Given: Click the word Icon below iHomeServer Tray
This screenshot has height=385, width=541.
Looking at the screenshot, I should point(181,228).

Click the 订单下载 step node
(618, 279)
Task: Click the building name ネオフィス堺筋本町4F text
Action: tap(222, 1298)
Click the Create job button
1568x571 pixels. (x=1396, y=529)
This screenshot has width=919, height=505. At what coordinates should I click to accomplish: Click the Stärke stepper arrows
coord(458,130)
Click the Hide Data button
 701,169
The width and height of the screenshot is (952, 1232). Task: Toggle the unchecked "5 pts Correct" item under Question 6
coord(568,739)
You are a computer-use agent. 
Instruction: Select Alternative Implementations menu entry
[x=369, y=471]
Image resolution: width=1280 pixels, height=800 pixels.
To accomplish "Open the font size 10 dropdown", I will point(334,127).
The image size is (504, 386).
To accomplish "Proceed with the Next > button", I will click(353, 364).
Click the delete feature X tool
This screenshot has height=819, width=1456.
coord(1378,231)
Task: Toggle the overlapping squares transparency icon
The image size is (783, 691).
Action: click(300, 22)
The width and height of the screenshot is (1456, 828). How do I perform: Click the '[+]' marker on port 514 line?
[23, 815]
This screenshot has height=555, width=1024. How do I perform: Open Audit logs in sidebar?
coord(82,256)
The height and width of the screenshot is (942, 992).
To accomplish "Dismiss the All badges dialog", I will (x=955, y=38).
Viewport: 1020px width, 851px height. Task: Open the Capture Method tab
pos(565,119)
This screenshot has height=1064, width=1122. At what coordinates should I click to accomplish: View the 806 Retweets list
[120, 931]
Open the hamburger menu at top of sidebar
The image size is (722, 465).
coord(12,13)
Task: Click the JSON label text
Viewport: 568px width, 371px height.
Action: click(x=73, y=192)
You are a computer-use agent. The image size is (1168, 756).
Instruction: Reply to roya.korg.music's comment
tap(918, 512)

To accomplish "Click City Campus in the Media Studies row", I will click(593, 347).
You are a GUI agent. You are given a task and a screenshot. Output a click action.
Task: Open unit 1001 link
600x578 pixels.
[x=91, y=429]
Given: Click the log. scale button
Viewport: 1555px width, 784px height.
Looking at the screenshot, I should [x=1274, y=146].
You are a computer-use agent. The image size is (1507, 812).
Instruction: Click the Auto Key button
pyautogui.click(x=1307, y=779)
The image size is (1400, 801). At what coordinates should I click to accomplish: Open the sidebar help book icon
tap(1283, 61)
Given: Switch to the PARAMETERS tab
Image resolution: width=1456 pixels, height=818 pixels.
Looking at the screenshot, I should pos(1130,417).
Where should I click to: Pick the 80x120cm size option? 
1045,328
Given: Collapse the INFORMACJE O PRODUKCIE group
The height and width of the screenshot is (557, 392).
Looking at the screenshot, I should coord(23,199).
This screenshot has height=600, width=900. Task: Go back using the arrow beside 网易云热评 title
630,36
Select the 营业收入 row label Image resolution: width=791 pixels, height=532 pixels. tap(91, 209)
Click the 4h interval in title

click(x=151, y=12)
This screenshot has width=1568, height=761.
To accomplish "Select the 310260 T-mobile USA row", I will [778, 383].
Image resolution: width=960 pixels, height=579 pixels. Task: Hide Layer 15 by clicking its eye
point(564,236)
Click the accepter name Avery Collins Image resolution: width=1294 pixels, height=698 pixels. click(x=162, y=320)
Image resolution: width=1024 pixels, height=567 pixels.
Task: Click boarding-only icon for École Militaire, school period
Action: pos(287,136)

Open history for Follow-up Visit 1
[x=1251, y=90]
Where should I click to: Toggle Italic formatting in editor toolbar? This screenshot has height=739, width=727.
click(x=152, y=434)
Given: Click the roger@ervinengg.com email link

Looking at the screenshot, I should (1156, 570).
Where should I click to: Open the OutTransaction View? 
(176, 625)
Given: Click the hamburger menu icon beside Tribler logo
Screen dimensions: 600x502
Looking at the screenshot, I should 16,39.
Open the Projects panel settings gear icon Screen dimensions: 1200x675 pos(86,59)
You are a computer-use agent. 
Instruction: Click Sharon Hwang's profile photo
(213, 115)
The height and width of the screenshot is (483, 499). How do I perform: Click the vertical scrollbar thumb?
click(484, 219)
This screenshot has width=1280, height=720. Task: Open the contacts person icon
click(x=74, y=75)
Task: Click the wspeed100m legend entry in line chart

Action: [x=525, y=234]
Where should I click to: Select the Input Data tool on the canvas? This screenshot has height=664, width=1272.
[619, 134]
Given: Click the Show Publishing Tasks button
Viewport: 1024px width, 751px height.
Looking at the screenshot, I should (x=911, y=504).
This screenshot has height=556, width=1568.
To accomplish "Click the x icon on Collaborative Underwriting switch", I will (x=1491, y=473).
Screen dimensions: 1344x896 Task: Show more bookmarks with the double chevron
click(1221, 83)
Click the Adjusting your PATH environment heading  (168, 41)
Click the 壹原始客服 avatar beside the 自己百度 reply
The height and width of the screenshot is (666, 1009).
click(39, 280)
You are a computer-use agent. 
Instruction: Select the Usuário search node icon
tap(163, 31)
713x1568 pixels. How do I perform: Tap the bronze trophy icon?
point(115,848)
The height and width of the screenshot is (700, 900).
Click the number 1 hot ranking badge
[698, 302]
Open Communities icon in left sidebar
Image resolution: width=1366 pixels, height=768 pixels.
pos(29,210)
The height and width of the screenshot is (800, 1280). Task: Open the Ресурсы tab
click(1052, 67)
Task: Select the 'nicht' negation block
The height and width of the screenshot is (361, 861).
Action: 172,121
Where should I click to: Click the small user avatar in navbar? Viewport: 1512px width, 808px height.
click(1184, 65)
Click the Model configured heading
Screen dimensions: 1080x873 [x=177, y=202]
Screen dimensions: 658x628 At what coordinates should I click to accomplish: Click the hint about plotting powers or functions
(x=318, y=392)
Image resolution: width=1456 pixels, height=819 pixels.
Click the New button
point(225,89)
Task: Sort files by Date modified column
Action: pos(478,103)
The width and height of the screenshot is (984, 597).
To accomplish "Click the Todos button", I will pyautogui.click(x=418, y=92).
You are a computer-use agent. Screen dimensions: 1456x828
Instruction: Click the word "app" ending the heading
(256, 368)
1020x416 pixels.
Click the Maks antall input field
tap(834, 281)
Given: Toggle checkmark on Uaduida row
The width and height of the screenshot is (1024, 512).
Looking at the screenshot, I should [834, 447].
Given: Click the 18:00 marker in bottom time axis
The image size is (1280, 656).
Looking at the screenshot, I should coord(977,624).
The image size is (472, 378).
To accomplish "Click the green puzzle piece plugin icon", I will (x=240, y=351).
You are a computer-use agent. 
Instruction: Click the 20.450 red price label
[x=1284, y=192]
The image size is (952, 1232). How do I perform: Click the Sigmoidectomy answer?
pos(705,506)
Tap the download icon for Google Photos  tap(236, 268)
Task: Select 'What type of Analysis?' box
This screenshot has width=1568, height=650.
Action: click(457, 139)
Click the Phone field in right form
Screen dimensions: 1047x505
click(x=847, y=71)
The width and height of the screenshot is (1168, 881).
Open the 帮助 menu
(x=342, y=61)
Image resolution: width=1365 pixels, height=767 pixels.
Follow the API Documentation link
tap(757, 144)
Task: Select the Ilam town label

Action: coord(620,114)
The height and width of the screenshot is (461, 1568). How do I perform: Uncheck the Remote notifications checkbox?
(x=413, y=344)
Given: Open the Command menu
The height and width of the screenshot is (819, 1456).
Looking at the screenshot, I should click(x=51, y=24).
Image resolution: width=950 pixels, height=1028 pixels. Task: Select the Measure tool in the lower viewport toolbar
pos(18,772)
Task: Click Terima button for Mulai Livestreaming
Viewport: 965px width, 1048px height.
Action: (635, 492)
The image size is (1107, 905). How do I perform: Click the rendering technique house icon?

-=-=-

● Instruction
Pull out every line of the material above that contains the word "node", and copy each one in full. Case counts.

● Written answer
Click the 订单下载 step node
Instruction: Select the Usuário search node icon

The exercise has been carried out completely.